Exact copy, pictures excluded: print the lines from the one with "You are a computer-use" through the final line of the records.

→ **Exercise data**
********************

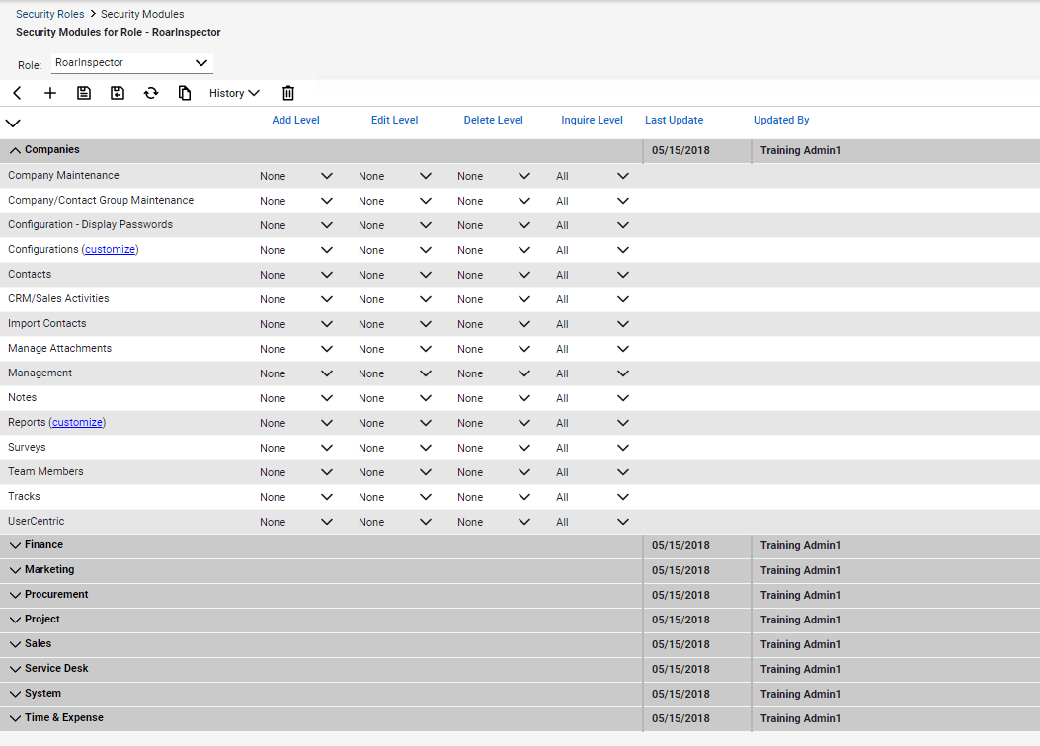Open the Inquire Level dropdown for Notes

[622, 397]
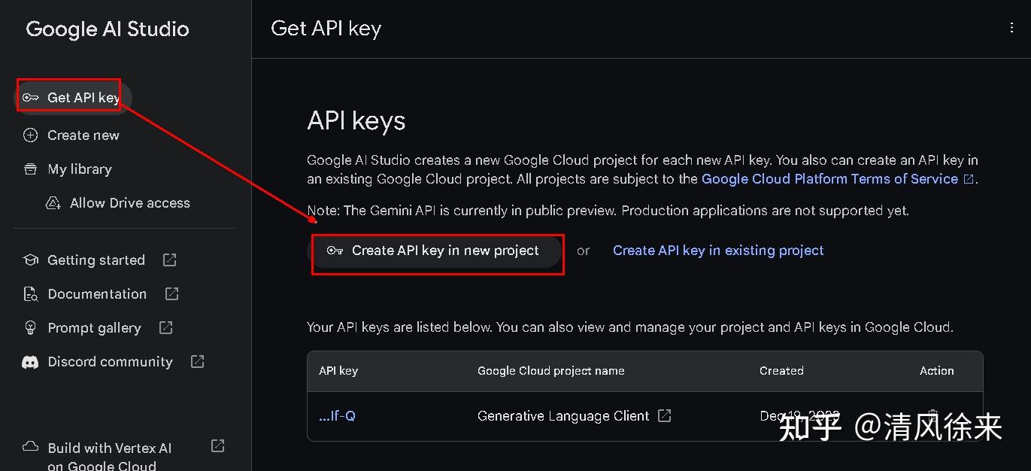Choose Create new in sidebar
1031x471 pixels.
tap(83, 135)
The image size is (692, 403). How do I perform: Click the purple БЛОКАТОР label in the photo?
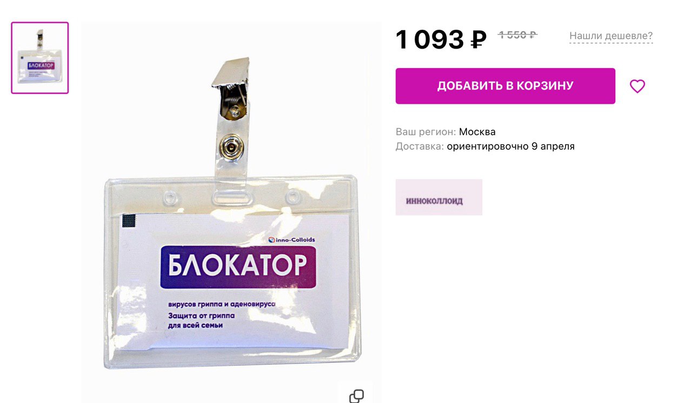click(238, 267)
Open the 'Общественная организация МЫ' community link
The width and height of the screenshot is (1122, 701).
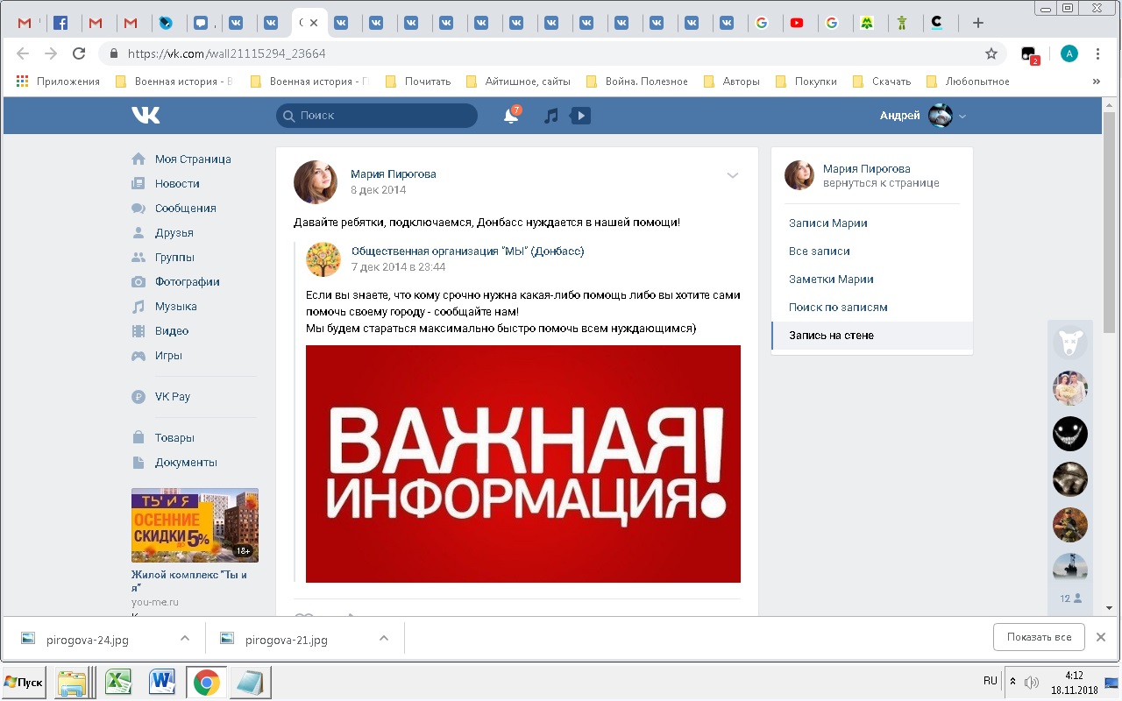coord(467,251)
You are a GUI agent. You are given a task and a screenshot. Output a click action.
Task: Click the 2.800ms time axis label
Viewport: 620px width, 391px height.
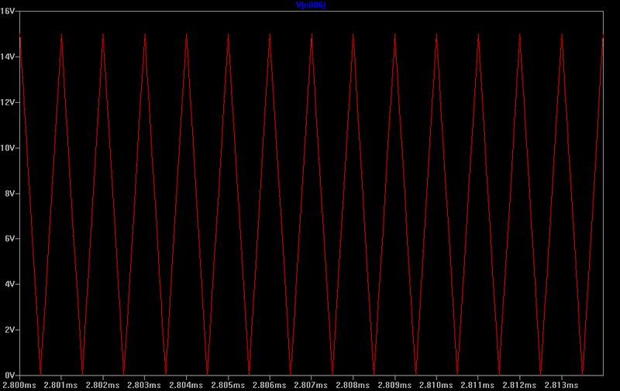click(x=19, y=385)
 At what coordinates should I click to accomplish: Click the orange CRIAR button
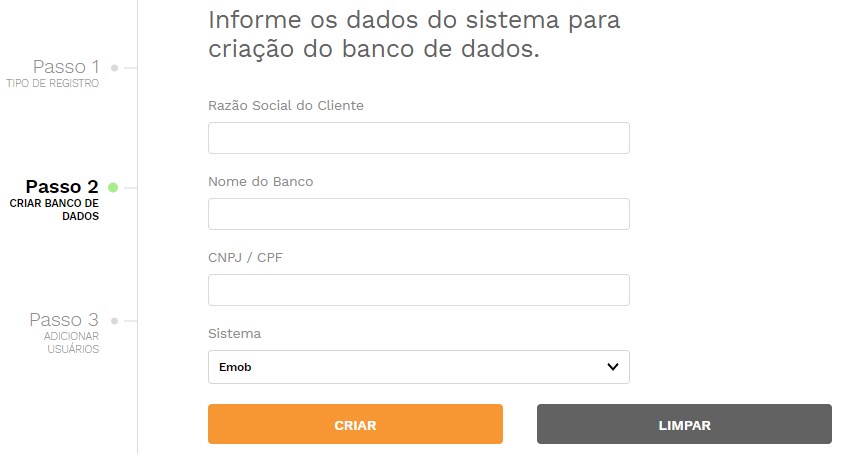click(355, 424)
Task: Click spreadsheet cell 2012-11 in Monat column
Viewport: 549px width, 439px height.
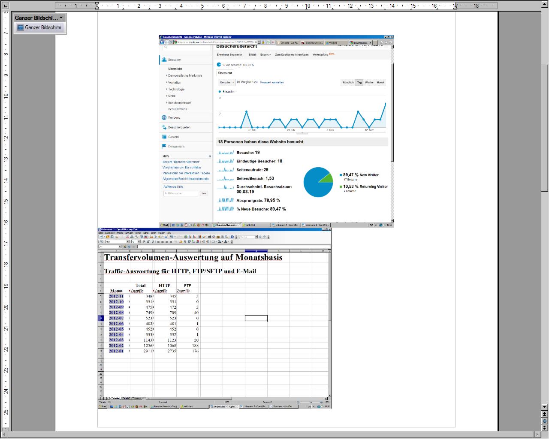Action: (x=116, y=296)
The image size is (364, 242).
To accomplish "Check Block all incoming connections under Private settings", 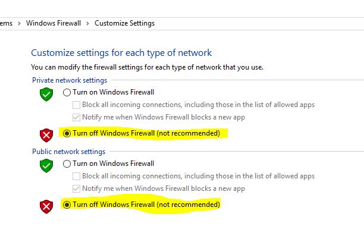I will [76, 105].
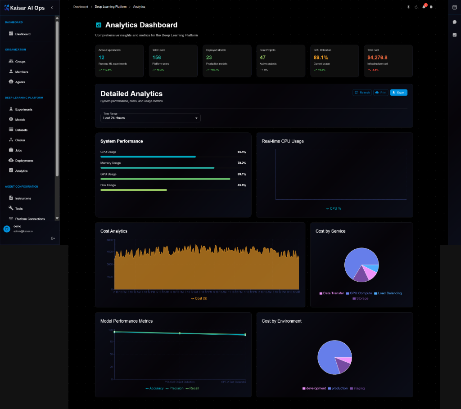Click the GPU Usage progress bar
Viewport: 461px width, 409px height.
(x=165, y=178)
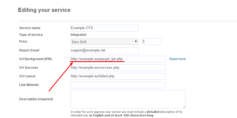Image resolution: width=237 pixels, height=118 pixels.
Task: Click the Url Background (IPN) label
Action: click(36, 59)
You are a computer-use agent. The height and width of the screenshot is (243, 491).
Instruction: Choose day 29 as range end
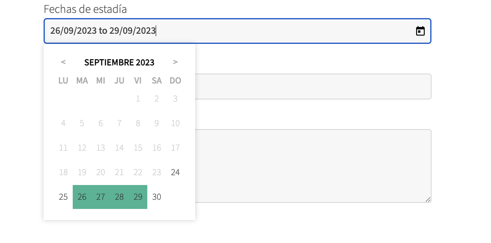(138, 197)
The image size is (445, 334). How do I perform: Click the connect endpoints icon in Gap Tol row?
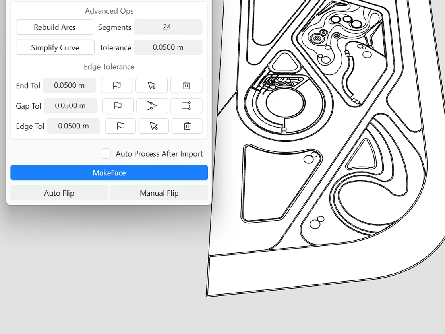point(186,106)
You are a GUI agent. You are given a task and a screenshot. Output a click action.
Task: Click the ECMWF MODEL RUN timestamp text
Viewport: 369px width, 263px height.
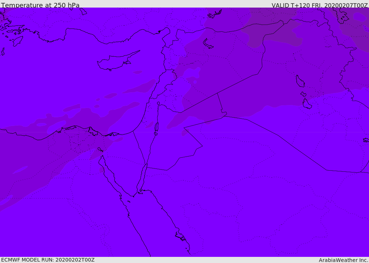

********************

→ **Answer to the exercise**
You are a computer-use agent. The height and width of the screenshot is (243, 491).
Instruction: Choose day 29 as range end
(138, 197)
The image size is (445, 334). How do I perform: Click the connect endpoints icon in Gap Tol row?
point(186,106)
You are a GUI agent. You are given a task and a screenshot. Output a click action.
Task: Click the ECMWF MODEL RUN timestamp text
Viewport: 369px width, 263px height.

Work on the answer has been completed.